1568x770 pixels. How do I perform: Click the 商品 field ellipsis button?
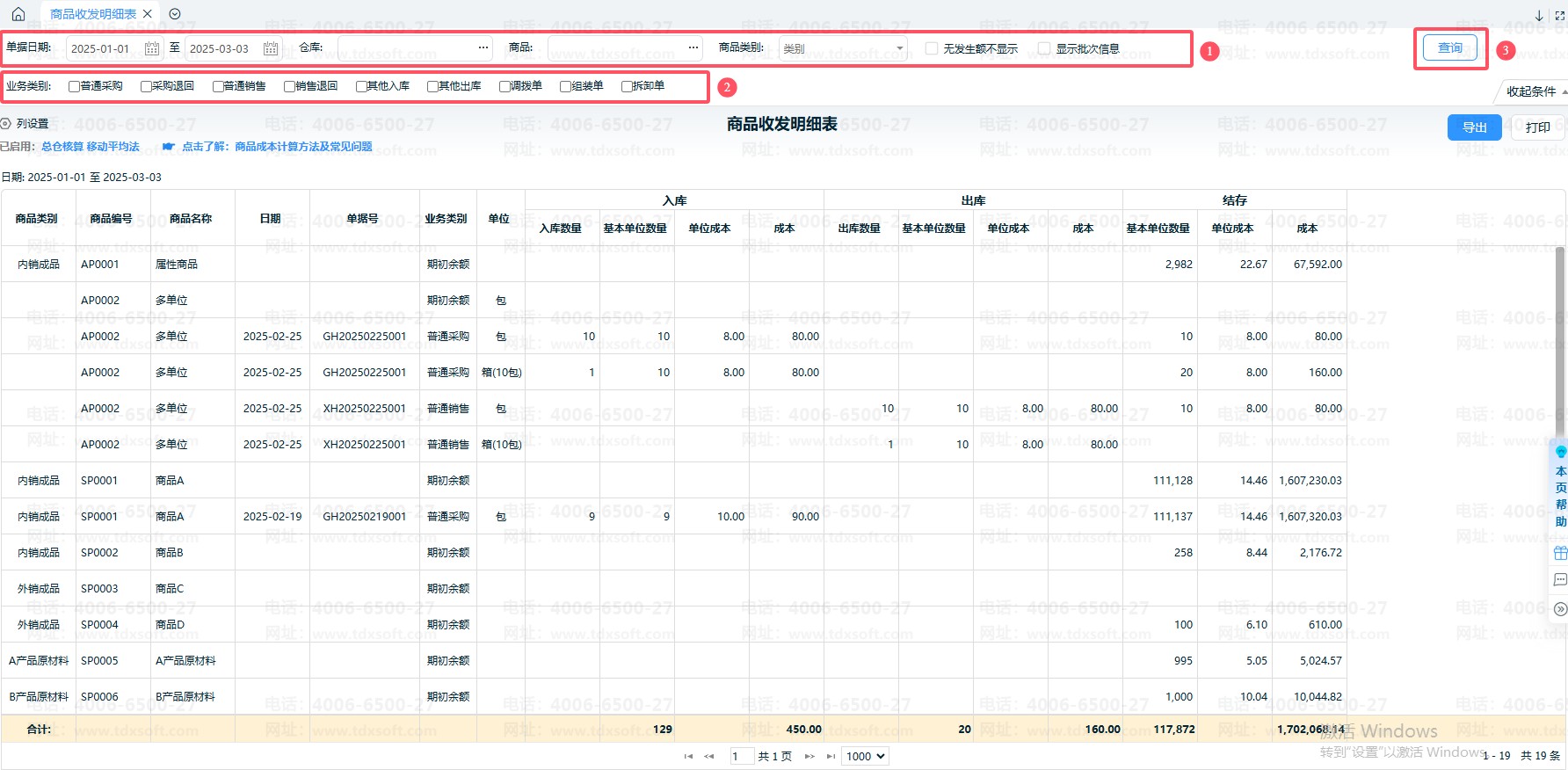point(693,47)
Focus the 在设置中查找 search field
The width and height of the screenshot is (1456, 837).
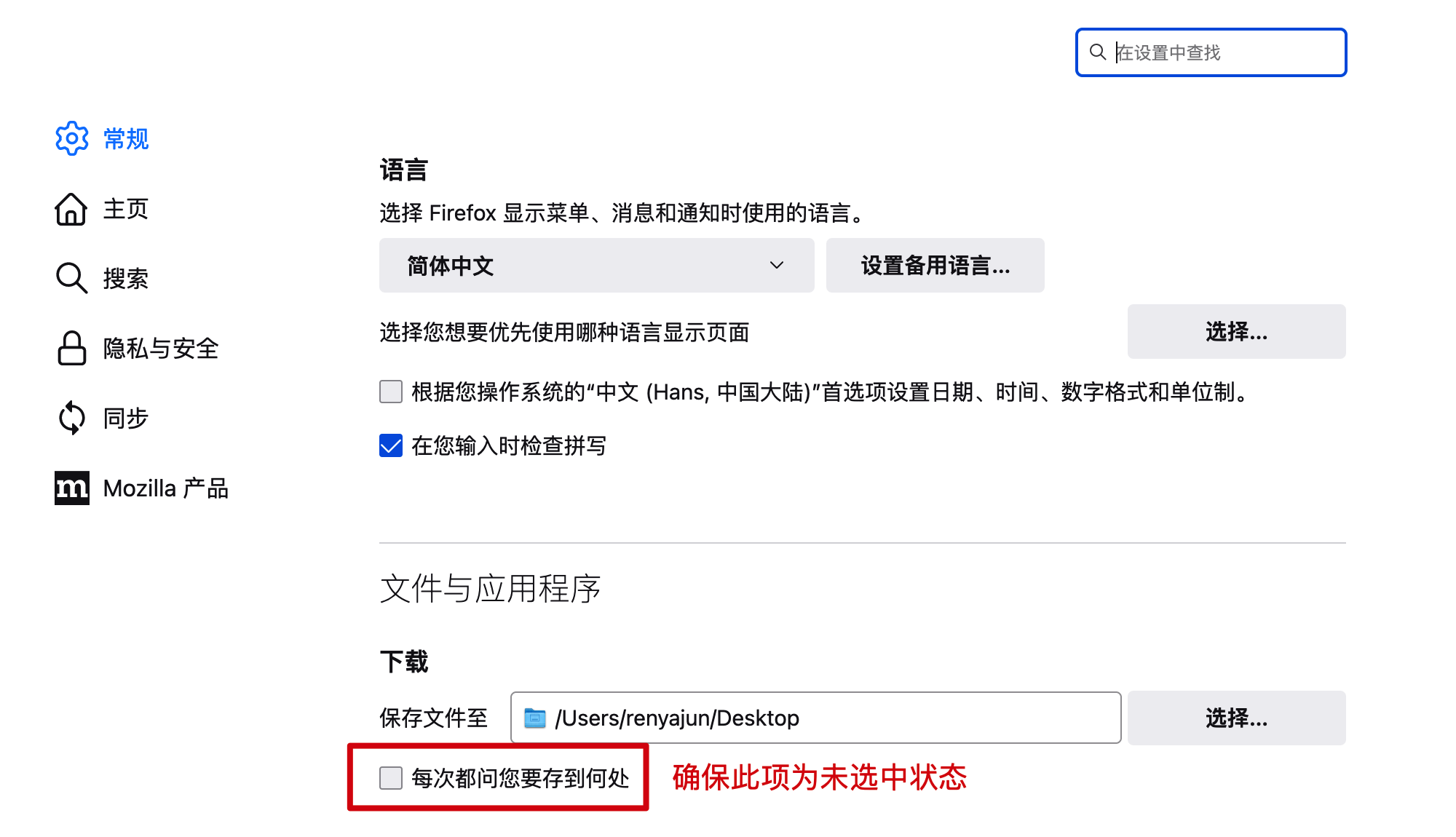(1211, 52)
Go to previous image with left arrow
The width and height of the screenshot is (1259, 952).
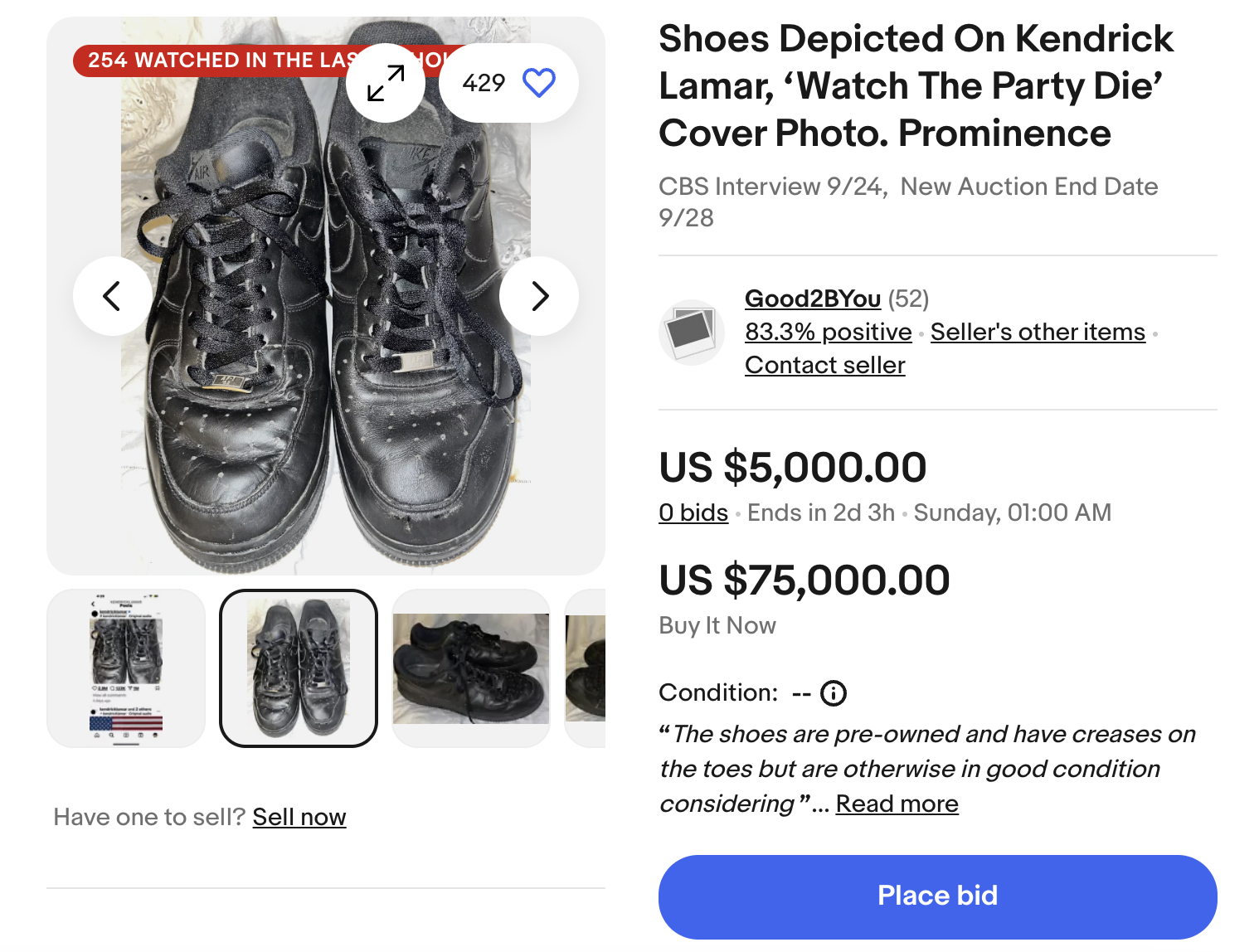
+++++
Recast the lines from the one containing "Go to previous image with left arrow" through the last line as a numbered list, skipping any blank lines and leaving out the pictures.

_Answer for this exercise_:
1. Go to previous image with left arrow
2. The width and height of the screenshot is (1259, 952).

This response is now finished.